[X] Plan Experiance
-[X] Linienschiffsleutnant Harel Cseh, medically retired Seebataillone officer.
-[X] Oberleutnant M. Zaslovski, Infantry Officer (Zeměbrana.)
-[X] Major Sandor Ivalko, Infantry officer.
-[X] Herceg Kaila of Kapan, Prince of the Blood, Rittmeister (I. Garde-Fahrende-Artillerie-Regiment) and amateur firearms designer.
-[X] Főhadnagy Ferdinand Kaldhoff, Artillery officer
-[X] SR Tidur, Engineer for the Ordinance Board.
 
I'm thinking maybe a flamethrower, maybe a rifle grenade projector, maybe a regular grenade projector, and if we get lucky maybe a submachine gun or two.
If the infantry were close enough for a SMG or flamethrower to be useful, they'd be close enough to use their existing weapons. It's something to suppress enemy positions enough get them into that close range that's needed.
 
If the infantry were close enough for a SMG or flamethrower to be useful, they'd be close enough to use their existing weapons. It's something to suppress enemy positions enough get them into that close range that's needed.

A flamethrower ranges about a hundred yards, and a SMG is really good at short suppressing bursts and fighting in a trench- something a bayonet fixed rifle wasn't, because they got caught on everything.
 
A flamethrower ranges about a hundred yards, and a SMG is really good at short suppressing bursts and fighting in a trench- something a bayonet fixed rifle wasn't, because they got caught on everything.
What sort of flamethrowers are you thinking of here? Even the Livens Flame Projector could barely reach that.
 
How are you going to get that to work reliably with 1910s tech? We're still at the "handicapped by manufacturing techniques" stage of things. If you're sure we can actually make this work though, I'm all for it.
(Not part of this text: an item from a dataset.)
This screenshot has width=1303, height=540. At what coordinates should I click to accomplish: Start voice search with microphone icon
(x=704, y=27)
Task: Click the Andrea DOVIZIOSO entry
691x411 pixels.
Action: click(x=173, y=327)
Its a sprung cowling on a spin stabilised rocket. As the rocket spins quickly, the centrifugal force holds the cowling over the fuel release ports closed. When a stress gauge inside snaps due to overstress, this springs open a rotational airbrake and the lack of spin lets the spring pull the panels inside the rocket up and away, letting the fuel expand itself rapidly out the ports before being lit by the rocket motor or backup explosive in the nose of he rocket goes boom.
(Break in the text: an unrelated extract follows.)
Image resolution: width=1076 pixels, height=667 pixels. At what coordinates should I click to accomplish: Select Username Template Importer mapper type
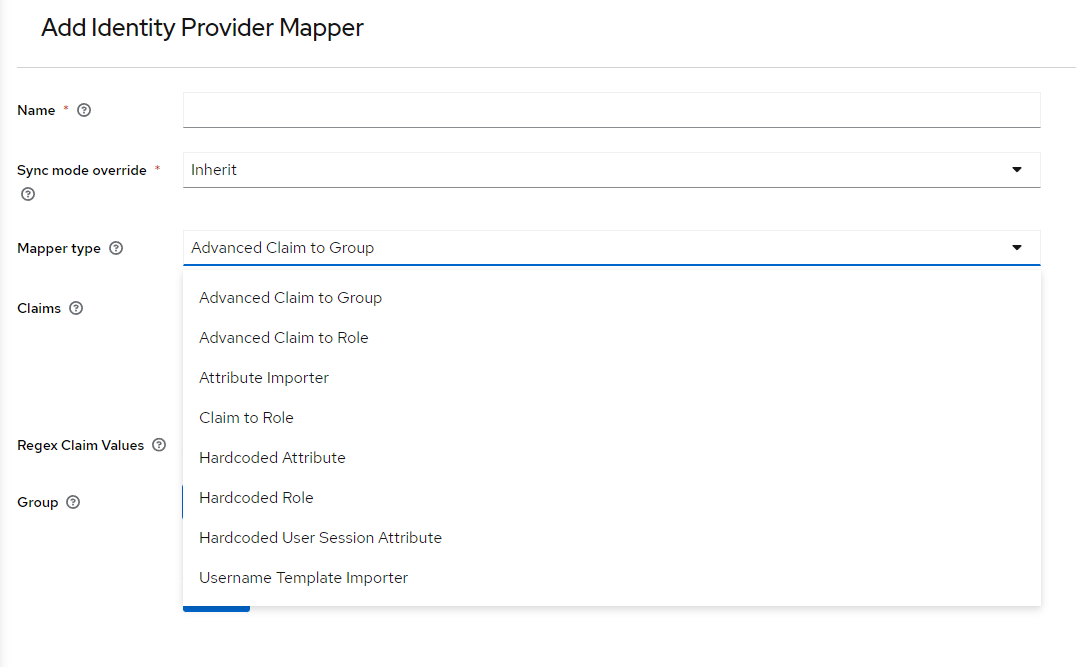pos(303,577)
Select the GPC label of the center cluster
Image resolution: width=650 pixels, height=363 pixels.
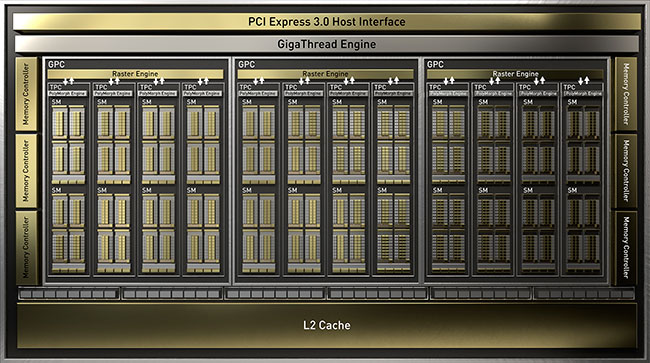247,64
Admittedly, we'd need to make this a 26cm rocket due to manufacturing quality, but that's probably a couple liters of vaporized kerosene. Should make a good boom.
 
Its a sprung cowling on a spin stabilised rocket. As the rocket spins quickly, the centrifugal force holds the cowling over the fuel release ports closed. When a stress gauge inside snaps due to overstress, this springs open a rotational airbrake and the lack of spin lets the spring pull the panels inside the rocket up and away, letting the fuel expand itself rapidly out the ports before being lit by the rocket motor or backup explosive in the nose of he rocket goes boom.

Admittedly, we'd need to make this a 26cm rocket due to manufacturing quality, but that's probably a couple liters of vaporized kerosene. Should make a good boom.
How about just using WP and Napalm? the former should work for obscuring the vision of an enemy MG nest if we miss, and is hopefully easier to work with? I'm assuming it is, because we were actually using it in WWII already.
 
How about just using WP and Napalm? the former should work for obscuring the vision of an enemy MG nest if we miss, and is hopefully easier to work with? I'm assuming it is, because we were actually using it in WWII already.
Alternatively, sharpshooters! All the sharpshooters! Machinegun nests can't shoot if you pop the head of the shooter right off.
 
I think our primary solution to this needs to be something dedicated (I think mortars in particular are simple, practical and appropriate to the tech level, but I'm not well informed enough to be too picky), but I really like the idea of rifle grenades as a component of what we end up with. It would add a lot of versatility and firepower to our infantry for little additional cost and weight.